The sudden and fiery crash of cheese and milk prices early this year left producers looking for the culprit.

With milk prices based on cheese sales, some turned their sights on the limited trading on the Chicago Mercantile Exchange.

Peter Turk, a registered broker on the exchange, has a different explanation for the sudden downturn in prices.

A perfect storm whisked the cheese price up to $2.25 a pound, and a perfect storm slammed it down to $1.05, he said.

In the buildup, U.S. and world economies were running strong and U.S. spending was very high. Commodity prices were relatively low, while energy prices were on the rise. Energy-producing areas such as the Middle East, Russia, Asia and China gained wealth and an appetite for luxury items, including dairy products.

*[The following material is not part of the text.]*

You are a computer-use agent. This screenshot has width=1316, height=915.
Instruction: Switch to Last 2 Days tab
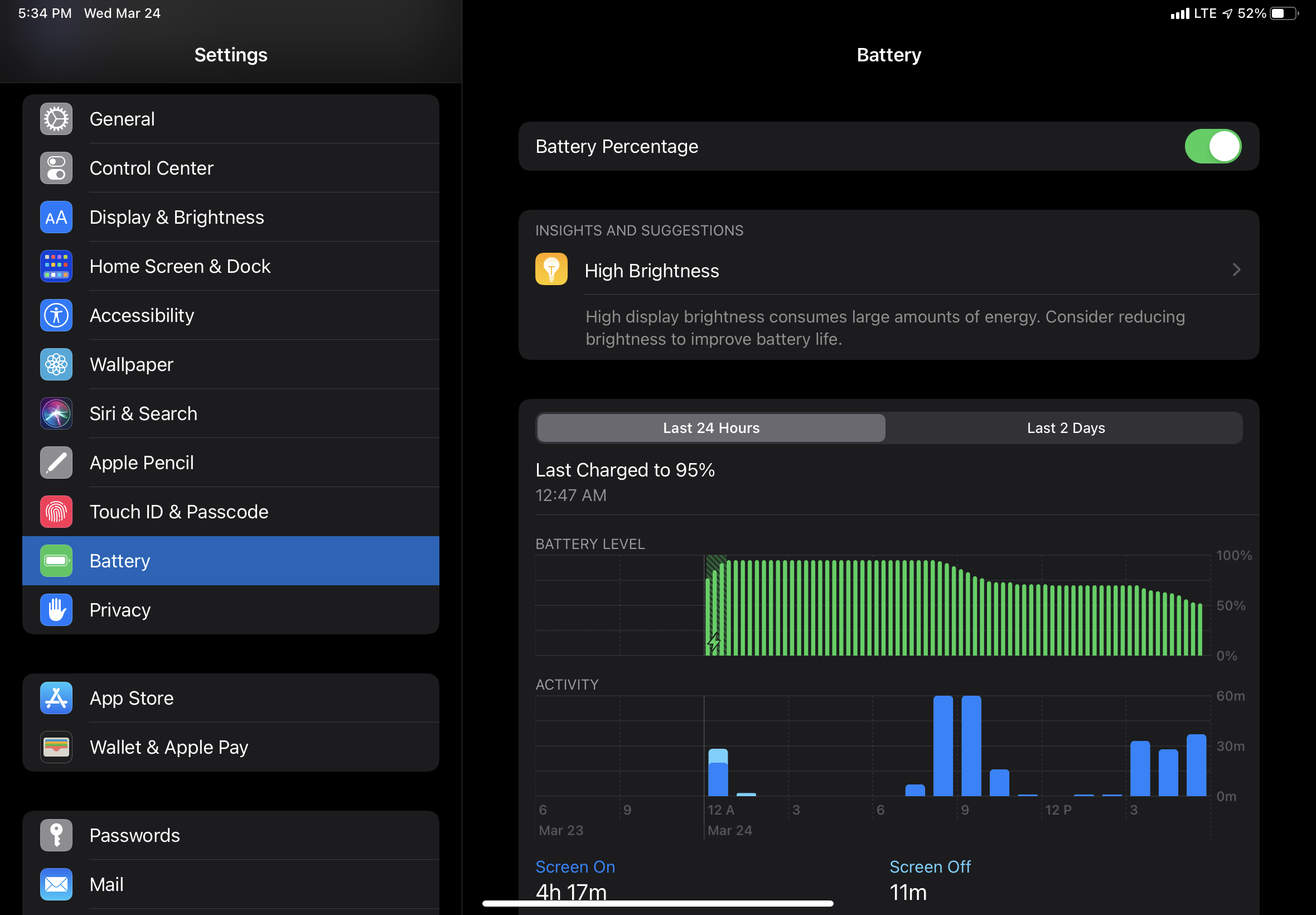[x=1065, y=428]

Droughts in dairy-producing Australia and New Zealand led to decreased production, and the U.S. dairy industry was able to gain market share. The U.S. dairy industry continued to expand to meet the need of the international market.

"Life was good, and then the bottom fell out," Turk said.

What came next wasn't pretty. "The sub-prime market came knocking," he said.

Unemployment was rising, while housing prices and consumer confidence were falling. Stock markets and money markets were falling. Energy prices were becoming unsustainable.

The commodity prices that had previously exploded were also falling. And U.S. dairy's aggressive expansion now had to compete with Australia and New Zealand production coming back on line at the same time dairy demand was declining globally.

The dairy collapse was neither mystery nor manipulation. It was two perfect storms, Turk said.